● Exercise directions:
Each record must be returned exactly, apart from the pictures, which stay out.

● Records supplied:
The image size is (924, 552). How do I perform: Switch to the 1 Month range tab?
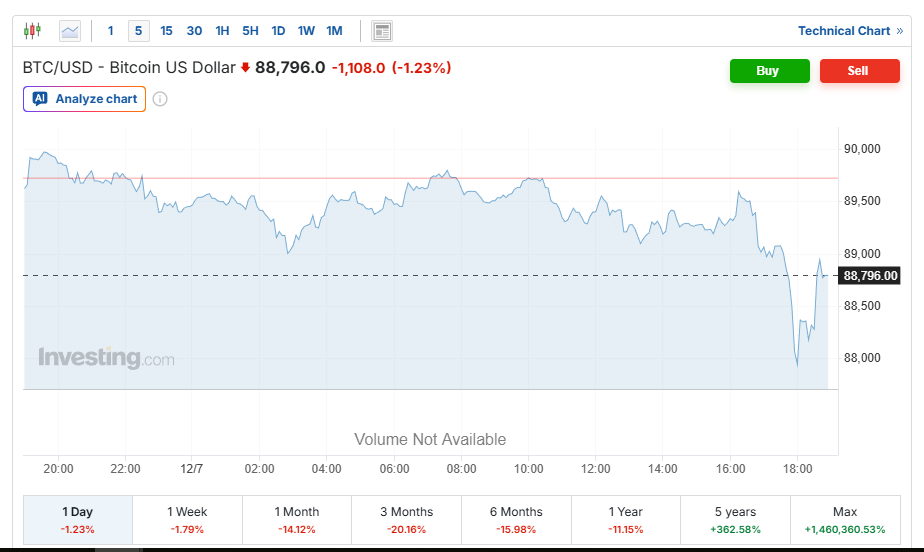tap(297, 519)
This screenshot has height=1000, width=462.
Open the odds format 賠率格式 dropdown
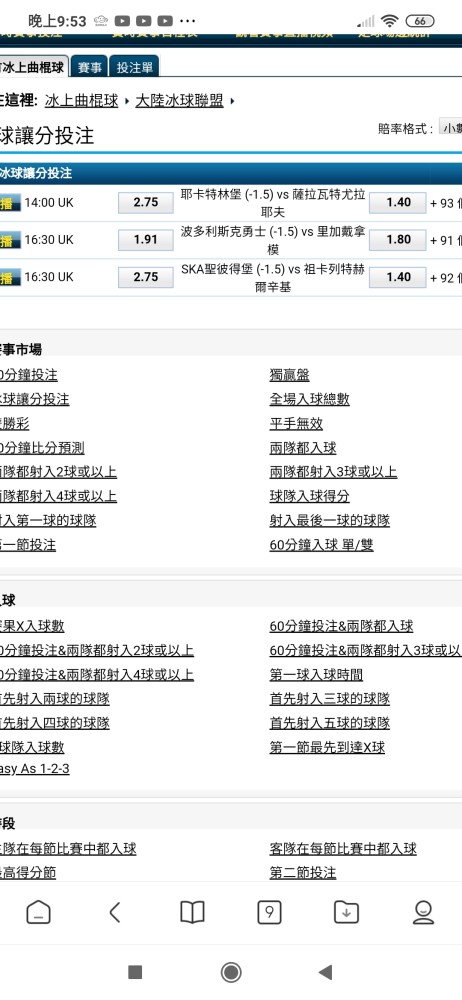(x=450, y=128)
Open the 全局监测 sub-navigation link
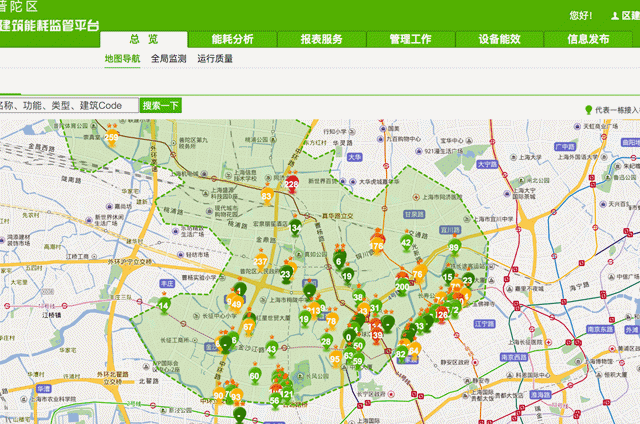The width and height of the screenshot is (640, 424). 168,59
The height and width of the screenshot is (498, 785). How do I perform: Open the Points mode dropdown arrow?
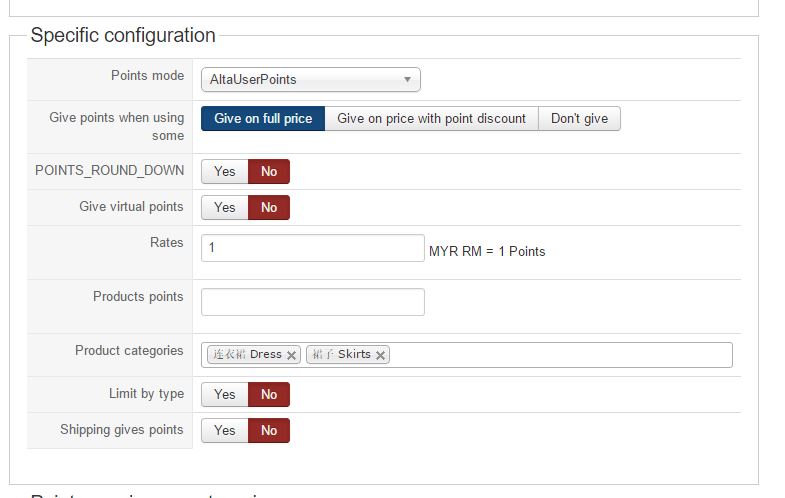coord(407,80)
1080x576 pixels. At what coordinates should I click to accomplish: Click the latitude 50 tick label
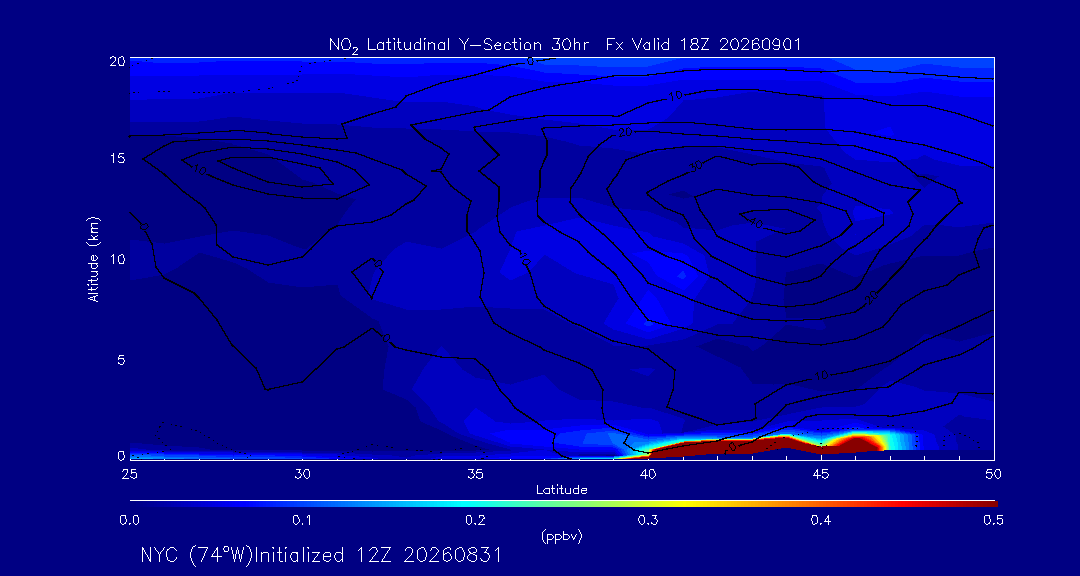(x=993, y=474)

● Written solution:
The image size is (924, 552). How do I perform: Switch to the 1 Month range tab?
tap(297, 519)
This screenshot has height=1000, width=462.
Open the odds format 賠率格式 dropdown
(x=450, y=128)
Open the 全局监测 sub-navigation link
The width and height of the screenshot is (640, 424). 168,59
The height and width of the screenshot is (498, 785). How do I perform: Open the Points mode dropdown arrow?
coord(407,80)
1080x576 pixels. At what coordinates should I click to accomplish: Click the latitude 50 tick label
(x=993, y=474)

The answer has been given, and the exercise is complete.